Telephone follow-up after 2 weeks to patients and referring physicians revealed no subjective or objective sequelae.
After femoral arterial access, bleeding complications range from a trivial ooze to serious adverse events such as large hematomas, pseudoaneurysms, arteriovenous fistulas, the need for vascular surgery and even death.13,14 These complications lead to increased duration of hospital stay and cost.
The time to hemostasis in our study was 5.5 ± 3.5 minutes, which compares favorably with other studies15,16 and is superior to times to achieve hemostasis reported with compression devices (19.6 ± 13.2 minutes).
After device deployment, mobilization was possible after 1.3 ± 0.4 hours of bedrest, which also compares favorably with other studies.15 The main advantage of this type of device, therefore, is increased patient comfort without the need for prolonged rest and immobilization.
Complication rates were in agreement with the average stated in several studies on puncture-site closure techniques.3,14,17–20 Failure to deploy the device in 3 patients reflects an initial learning curve germane to most new devices.
Many devices, such as Femostop21 or collagen plugs like Vasoseal or Angioseal,16 have been employed to minimize groin complications. Only the Angioseal device has achieved this goal in a randomized study.12
The results of our study with a novel, suture-mediated device, not excluding patients with peripheral vascular disease or uncontrolled hypertension, suggest that it has a certain potential to further reduce femoral access-site complications. The study also highlighted the fact that the patients could be mobilized within an average of one hour of device insertion irrespective of the procedure performed. This could save time for the staff and allow earlier hospital discharge, which benefits the healthcare system. An advantage of this device is the possibility to close a puncture site percutaneously without foreign material save a single suture thread. If the posterior lip of the arterial wall is missed, the needles can be redeployed, which is in contrast to the other suture-mediated device in use.20 Reinterventions should be safe at any time through that same site. The device is relatively easy to produce and should be available at low cost.

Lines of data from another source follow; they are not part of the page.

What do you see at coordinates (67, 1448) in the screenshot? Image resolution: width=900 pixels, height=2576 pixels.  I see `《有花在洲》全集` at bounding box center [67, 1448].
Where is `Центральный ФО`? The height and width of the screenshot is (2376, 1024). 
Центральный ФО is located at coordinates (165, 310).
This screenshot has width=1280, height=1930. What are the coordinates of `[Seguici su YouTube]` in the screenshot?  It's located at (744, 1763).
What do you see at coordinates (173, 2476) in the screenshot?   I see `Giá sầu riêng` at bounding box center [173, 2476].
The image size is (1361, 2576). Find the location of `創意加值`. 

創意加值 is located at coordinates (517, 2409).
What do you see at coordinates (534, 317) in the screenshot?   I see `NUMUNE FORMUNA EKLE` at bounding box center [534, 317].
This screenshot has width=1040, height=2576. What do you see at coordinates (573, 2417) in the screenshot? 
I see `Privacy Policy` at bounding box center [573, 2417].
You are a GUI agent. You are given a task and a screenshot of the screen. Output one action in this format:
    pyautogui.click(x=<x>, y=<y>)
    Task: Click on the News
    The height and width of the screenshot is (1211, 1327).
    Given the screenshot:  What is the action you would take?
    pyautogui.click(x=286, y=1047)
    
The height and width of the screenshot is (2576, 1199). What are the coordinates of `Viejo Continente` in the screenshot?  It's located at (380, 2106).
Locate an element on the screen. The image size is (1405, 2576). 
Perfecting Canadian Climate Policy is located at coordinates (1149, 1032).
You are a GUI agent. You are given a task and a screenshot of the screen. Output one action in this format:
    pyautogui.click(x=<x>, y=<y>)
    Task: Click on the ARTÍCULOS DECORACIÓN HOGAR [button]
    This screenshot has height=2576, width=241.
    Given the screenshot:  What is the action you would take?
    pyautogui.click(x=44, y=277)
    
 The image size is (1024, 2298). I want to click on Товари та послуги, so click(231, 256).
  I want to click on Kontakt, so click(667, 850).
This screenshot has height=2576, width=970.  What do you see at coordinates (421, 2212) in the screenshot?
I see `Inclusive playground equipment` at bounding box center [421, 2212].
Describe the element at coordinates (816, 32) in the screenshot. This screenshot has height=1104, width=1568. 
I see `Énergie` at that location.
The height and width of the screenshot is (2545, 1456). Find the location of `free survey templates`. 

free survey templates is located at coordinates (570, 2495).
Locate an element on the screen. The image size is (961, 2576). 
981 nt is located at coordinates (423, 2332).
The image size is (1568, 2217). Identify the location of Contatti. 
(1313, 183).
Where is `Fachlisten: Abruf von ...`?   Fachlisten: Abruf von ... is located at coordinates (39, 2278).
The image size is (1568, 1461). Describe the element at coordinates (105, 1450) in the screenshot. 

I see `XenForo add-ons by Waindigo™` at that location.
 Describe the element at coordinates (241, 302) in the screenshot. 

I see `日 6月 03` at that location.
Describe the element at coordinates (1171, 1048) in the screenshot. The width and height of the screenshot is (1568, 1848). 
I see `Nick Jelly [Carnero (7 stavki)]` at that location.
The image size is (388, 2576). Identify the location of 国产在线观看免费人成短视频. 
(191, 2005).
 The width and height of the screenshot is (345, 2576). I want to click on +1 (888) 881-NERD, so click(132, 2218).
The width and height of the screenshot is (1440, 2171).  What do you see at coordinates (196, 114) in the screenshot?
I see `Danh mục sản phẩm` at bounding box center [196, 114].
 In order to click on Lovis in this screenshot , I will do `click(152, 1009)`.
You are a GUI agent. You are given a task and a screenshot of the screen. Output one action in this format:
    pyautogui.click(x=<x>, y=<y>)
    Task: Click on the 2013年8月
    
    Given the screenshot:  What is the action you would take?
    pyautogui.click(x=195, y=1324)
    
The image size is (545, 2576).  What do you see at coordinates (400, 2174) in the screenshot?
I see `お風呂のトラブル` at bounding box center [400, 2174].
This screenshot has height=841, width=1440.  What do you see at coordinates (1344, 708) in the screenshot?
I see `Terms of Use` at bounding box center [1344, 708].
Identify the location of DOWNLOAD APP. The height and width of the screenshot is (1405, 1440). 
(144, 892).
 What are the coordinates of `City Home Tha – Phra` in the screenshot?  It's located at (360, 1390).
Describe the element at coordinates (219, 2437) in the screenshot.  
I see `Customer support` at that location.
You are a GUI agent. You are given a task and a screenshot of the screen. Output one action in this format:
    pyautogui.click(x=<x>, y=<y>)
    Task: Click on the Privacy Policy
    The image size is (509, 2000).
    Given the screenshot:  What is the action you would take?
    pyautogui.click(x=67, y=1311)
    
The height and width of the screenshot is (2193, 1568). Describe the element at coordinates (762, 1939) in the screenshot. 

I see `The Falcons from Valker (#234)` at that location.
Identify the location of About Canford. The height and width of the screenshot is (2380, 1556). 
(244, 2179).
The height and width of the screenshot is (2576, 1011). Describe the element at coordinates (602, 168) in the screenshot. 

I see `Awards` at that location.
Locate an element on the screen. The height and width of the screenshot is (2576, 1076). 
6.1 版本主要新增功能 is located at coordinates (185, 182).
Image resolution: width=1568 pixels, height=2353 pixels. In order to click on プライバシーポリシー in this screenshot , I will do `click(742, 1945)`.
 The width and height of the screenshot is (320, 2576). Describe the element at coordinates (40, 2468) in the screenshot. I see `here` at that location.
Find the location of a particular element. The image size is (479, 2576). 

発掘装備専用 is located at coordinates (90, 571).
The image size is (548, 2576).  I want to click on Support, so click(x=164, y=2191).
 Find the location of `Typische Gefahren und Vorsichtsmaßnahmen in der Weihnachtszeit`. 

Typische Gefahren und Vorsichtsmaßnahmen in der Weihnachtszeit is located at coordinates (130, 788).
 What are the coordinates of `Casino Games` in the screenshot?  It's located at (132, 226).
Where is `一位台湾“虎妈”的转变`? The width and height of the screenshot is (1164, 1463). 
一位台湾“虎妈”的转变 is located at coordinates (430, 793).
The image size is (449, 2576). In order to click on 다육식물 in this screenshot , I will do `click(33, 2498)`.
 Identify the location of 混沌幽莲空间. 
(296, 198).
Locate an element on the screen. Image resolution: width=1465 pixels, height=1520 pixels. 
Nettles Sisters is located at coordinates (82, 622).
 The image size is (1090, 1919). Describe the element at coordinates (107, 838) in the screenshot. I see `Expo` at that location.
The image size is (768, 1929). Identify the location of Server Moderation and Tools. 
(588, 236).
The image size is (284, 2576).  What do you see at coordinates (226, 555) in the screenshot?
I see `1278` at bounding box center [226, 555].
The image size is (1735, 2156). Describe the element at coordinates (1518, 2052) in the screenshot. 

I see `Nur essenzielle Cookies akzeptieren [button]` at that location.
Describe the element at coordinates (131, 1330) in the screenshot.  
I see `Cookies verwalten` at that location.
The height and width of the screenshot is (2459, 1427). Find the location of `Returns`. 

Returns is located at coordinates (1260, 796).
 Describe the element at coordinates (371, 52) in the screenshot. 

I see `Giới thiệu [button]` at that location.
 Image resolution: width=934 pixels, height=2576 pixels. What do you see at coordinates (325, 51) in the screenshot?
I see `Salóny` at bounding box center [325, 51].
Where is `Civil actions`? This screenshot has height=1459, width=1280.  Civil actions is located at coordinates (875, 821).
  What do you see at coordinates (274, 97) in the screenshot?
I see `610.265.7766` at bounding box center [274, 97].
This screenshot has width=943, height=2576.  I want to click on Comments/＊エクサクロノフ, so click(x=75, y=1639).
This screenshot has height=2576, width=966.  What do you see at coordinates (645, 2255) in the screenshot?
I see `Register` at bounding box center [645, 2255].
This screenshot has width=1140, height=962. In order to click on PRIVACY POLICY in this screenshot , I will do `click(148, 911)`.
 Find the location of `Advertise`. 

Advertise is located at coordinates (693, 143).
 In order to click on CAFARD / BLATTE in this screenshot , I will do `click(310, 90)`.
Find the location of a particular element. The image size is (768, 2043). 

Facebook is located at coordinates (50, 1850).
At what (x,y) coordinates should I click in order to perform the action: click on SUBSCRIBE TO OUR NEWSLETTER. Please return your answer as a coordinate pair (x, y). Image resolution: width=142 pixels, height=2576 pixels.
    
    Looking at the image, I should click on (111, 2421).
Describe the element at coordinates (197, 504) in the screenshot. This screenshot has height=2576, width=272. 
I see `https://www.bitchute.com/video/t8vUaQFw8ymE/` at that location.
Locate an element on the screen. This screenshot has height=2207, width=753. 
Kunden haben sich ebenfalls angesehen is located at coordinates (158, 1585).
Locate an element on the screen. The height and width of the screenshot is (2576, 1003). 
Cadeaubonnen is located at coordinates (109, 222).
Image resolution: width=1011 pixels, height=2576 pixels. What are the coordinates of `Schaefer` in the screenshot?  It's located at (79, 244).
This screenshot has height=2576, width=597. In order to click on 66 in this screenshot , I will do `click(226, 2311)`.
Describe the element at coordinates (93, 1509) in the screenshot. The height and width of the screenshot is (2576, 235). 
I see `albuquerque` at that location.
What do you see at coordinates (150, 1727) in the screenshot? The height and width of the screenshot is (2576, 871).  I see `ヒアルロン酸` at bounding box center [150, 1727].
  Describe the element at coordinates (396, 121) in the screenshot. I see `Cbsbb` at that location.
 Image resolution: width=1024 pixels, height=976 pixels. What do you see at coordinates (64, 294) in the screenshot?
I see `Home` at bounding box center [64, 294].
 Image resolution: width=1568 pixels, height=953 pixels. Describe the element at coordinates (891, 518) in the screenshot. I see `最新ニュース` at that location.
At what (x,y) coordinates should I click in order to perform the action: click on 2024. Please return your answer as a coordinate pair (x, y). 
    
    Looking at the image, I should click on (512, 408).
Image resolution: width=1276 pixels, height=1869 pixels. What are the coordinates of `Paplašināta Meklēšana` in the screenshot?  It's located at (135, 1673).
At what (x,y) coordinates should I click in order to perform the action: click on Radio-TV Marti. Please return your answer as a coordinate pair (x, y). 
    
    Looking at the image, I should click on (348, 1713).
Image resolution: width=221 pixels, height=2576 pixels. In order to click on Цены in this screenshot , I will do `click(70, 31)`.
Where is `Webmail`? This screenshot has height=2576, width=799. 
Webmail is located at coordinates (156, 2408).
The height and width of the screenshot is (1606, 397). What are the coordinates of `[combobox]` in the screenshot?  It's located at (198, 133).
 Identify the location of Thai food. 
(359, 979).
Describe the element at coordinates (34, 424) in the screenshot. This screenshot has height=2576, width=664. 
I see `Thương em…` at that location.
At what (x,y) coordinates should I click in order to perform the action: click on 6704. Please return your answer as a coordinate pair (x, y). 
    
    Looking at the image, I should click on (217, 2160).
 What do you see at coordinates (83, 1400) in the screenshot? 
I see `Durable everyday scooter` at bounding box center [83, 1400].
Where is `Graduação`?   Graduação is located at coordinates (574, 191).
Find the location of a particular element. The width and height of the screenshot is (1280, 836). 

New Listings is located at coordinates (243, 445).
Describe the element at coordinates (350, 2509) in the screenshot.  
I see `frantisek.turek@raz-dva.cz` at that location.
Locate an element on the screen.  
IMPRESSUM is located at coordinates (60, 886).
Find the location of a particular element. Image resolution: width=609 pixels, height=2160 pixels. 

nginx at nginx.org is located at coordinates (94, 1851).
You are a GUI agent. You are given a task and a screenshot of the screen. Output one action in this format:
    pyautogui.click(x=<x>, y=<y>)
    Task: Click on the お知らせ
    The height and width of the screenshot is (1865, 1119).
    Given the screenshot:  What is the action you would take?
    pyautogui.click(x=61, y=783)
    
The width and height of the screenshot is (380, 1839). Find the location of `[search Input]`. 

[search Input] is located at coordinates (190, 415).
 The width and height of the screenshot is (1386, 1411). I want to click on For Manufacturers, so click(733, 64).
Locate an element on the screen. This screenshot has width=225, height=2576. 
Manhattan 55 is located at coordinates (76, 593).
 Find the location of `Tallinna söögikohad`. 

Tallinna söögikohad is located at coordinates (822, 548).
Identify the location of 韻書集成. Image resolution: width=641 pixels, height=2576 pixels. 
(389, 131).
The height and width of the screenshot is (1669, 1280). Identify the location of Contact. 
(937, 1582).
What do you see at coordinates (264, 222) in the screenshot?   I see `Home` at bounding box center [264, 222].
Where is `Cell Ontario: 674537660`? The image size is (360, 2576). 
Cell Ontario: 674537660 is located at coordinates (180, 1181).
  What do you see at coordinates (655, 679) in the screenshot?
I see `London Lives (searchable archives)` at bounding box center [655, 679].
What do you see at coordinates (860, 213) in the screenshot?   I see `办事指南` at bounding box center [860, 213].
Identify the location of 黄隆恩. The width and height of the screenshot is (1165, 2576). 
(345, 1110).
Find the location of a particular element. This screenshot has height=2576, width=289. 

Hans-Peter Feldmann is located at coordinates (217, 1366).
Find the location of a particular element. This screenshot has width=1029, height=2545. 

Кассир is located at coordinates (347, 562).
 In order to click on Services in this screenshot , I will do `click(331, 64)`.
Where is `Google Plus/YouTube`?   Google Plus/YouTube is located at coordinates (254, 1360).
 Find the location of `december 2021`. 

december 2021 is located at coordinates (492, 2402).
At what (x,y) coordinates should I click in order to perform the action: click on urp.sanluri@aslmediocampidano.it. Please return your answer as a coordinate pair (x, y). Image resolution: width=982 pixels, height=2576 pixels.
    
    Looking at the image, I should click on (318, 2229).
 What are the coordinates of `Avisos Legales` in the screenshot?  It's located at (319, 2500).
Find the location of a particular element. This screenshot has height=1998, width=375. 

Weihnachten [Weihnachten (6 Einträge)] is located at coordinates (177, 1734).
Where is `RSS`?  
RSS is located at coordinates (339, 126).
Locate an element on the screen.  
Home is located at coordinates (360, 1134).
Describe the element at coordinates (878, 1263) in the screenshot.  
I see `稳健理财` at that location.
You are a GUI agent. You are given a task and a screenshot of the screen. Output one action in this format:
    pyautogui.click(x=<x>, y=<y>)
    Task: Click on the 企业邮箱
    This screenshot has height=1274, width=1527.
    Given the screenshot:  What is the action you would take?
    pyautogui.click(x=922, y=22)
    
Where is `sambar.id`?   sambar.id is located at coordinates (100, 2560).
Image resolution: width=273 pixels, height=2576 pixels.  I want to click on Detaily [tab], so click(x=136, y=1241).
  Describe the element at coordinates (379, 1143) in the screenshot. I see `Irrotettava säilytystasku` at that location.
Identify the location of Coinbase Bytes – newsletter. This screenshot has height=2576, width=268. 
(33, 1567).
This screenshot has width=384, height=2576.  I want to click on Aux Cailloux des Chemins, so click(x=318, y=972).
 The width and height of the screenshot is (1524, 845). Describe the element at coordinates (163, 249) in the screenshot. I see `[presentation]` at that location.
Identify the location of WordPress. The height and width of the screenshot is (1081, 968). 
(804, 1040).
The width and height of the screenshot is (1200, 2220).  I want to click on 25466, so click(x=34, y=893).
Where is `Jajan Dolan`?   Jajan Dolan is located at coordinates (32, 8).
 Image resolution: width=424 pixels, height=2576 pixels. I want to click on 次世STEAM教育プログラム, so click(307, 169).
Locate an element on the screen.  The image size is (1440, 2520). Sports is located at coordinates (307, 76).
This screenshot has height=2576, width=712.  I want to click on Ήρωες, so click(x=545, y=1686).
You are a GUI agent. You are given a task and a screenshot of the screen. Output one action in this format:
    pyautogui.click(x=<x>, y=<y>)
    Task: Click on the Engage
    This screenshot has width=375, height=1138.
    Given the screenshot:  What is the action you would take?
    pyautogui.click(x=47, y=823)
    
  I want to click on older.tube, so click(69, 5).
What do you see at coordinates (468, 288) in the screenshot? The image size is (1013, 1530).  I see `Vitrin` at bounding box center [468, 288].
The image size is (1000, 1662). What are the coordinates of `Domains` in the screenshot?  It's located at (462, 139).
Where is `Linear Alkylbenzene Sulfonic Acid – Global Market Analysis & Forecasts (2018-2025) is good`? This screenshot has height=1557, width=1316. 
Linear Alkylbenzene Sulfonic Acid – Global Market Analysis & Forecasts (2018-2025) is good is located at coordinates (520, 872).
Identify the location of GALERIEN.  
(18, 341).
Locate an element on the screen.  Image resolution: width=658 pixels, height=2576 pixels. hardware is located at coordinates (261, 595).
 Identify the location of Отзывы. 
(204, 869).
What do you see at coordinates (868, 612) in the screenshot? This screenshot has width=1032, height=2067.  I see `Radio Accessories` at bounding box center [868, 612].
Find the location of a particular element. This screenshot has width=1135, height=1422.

Study limitations. The sample size of this initial feasibility trial is small. Randomized studies for comparisons with other hemostatic techniques and devices need to be carried out. Patients received minimal or no anticoagulation. The safety of the device in conjunction with such anticoagulation and antithrombotic therapy (including glycoprotein IIb/IIIa antagonists) needs to be tested in further studies.
Our initial experience with a novel suture-mediated device was promising. This device is an effective, safe and relatively cost-efficient tool for arterial hemostasis after percutaneous interventions. It affords early ambulation, short time to discharge, and little patient morbidity, which could have long-term cost implications. This device is a good alternative to the existing closure devices in the management of arterial access sites.